Phenylephrine Infusion Dosing for Hypotension
For perioperative hypotension, initiate phenylephrine as a continuous infusion at 0.5-1.4 mcg/kg/min, or use bolus doses of 50-250 mcg; for vasodilatory shock, start at 0.5 mcg/kg/min and titrate up to 6 mcg/kg/min as needed. 1
FDA-Approved Dosing Regimens
The FDA label provides clear, context-specific dosing parameters that should guide clinical practice:
Perioperative Hypotension
- Continuous infusion: Start at 0.5 mcg/kg/min and titrate up to 1.4 mcg/kg/min based on blood pressure response 1
- Bolus administration: 50-250 mcg per dose for rapid correction 1
Vasodilatory Shock (Including Septic Shock)
- Continuous infusion: Start at 0.5 mcg/kg/min and titrate up to 6 mcg/kg/min to achieve target blood pressure 1
Critical Clinical Context: Phenylephrine vs.
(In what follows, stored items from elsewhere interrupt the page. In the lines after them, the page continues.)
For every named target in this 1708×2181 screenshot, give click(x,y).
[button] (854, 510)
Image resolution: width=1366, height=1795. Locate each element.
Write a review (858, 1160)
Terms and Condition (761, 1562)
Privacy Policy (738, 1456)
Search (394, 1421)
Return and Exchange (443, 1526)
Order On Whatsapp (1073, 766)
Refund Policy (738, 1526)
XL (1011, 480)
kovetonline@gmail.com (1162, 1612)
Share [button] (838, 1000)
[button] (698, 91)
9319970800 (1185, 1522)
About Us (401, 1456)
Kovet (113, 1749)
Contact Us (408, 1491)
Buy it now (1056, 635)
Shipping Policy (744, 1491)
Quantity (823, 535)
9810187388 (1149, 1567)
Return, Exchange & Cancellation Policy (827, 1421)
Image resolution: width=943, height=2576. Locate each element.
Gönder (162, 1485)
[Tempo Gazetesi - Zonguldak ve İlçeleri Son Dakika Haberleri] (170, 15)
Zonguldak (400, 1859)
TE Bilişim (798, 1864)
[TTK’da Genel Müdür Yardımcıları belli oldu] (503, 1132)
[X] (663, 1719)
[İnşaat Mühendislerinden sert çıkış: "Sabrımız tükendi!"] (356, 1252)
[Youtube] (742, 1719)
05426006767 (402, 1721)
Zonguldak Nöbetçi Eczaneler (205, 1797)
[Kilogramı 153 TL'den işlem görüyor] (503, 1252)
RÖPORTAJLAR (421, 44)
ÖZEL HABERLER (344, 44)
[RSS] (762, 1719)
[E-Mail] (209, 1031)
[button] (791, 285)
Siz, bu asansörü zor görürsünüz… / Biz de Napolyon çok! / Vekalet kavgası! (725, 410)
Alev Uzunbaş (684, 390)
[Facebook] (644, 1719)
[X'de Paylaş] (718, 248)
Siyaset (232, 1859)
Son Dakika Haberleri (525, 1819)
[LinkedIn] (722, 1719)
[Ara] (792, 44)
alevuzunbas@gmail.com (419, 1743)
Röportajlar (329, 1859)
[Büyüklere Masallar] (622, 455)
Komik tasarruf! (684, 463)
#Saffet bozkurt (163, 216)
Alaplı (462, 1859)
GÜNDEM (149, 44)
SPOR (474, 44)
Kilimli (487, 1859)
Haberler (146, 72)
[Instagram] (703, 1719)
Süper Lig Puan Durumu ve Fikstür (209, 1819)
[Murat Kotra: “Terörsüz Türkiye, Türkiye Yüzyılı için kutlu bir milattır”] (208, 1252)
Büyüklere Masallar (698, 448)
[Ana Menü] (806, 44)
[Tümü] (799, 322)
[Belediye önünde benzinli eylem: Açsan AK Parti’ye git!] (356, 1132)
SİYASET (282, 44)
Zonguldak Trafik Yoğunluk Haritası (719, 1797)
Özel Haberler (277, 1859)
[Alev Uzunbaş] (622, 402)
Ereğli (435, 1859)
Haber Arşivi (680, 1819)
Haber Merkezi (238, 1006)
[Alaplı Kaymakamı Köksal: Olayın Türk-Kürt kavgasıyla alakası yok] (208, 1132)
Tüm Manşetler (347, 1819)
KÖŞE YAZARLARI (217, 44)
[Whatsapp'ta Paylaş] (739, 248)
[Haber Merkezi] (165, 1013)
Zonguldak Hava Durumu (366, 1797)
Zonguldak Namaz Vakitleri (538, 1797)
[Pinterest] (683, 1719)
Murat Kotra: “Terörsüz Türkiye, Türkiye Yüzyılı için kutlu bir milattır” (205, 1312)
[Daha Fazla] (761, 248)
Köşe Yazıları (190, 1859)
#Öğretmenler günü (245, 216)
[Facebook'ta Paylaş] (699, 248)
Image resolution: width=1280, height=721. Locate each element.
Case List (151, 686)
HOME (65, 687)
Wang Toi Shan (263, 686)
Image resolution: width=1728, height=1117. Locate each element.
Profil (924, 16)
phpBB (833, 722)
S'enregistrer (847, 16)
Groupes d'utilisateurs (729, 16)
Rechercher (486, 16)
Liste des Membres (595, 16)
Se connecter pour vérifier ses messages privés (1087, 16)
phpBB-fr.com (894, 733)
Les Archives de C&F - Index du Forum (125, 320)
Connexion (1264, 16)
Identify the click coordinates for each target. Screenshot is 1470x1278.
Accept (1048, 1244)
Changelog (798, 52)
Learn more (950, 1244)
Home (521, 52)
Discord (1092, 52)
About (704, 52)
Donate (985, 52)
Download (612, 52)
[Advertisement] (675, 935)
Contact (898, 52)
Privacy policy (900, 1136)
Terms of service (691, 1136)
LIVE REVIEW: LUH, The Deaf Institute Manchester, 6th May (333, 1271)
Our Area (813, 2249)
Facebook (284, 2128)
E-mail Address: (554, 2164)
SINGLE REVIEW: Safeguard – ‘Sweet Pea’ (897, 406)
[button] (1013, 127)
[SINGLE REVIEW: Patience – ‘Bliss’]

Norepinephrine
Important caveat: While phenylephrine has FDA-approved indications for hypotension, norepinephrine is strongly preferred over phenylephrine as first-line therapy in septic shock and most vasodilatory shock states. 2 The Surviving Sepsis Campaign guidelines explicitly recommend avoiding phenylephrine as a first-line vasopressor, reserving it only for specific circumstances such as when norepinephrine causes serious arrhythmias. 2
When Phenylephrine May Be Appropriate
- Perioperative hypotension during anesthesia (its primary FDA-approved indication) 1
- Situations where tachycardia is problematic and pure alpha-agonism is desired 1
- As a second-line agent when norepinephrine is contraindicated 2
Practical Dosing Considerations
Obstetric Anesthesia Context
For spinal anesthesia-induced hypotension during cesarean section, research provides more granular dosing guidance:
- Prophylactic infusion: 37.5-67 mcg/min (or 0.5 mcg/kg/min weight-adjusted) started immediately after spinal placement 3, 4
- Treatment bolus: The ED90 for treating established hypotension is approximately 150 mcg (95% CI: 98-222 mcg) 5
- Alternative prophylactic strategy: 500 mcg added to first liter of IV fluid in resource-limited settings 6
Weight-adjusted dosing (0.5 mcg/kg/min) reduces hypotension incidence compared to fixed-dose regimens (18.6% vs 35.2%, p=0.03) without increasing adverse effects. 4
Administration and Monitoring
Preparation
- Standard concentration: 10 mg/mL supplied in 1 mL vials; must be diluted before administration 1
- Administer via central line when possible to minimize extravasation risk 1
Monitoring Requirements
- Continuous blood pressure monitoring during titration 1
- Watch for reflex bradycardia and decreased cardiac output, which are common with phenylephrine 1
- Monitor for signs of extravasation; if occurs, infiltrate 5-10 mg phentolamine diluted in 10-15 mL saline at the site 7
Key Safety Considerations
Contraindications and Precautions
- Absolute contraindication: Hypersensitivity to phenylephrine or any component 1
- Relative contraindication: Hypovolemia—always correct volume depletion before or concurrent with vasopressor administration 7
- Use cautiously in ischemic heart disease due to increased myocardial oxygen demand 7
Common Adverse Effects
- Reflex bradycardia and decreased cardiac output (most common) 1
- Nausea, vomiting, headache, nervousness 1
- Reactive hypertension, especially with higher doses 4
- Tissue necrosis if extravasation occurs 1
Drug Interactions
- Potentiated effects with: MAOIs, beta-blockers, tricyclic antidepressants, oxytocic drugs 1
- Antagonistic effects with: alpha-adrenergic blocking agents 1
- Contains sulfites—risk of allergic reactions in susceptible individuals 1
Comparative Potency
Norepinephrine is approximately 11 times more potent than phenylephrine when used as bolus doses (95% CI: 8.1-16.9). 8 This means 100 mcg phenylephrine is roughly equivalent to 9 mcg norepinephrine. 8 This significant potency difference must be considered when switching between agents or calculating equivalent doses.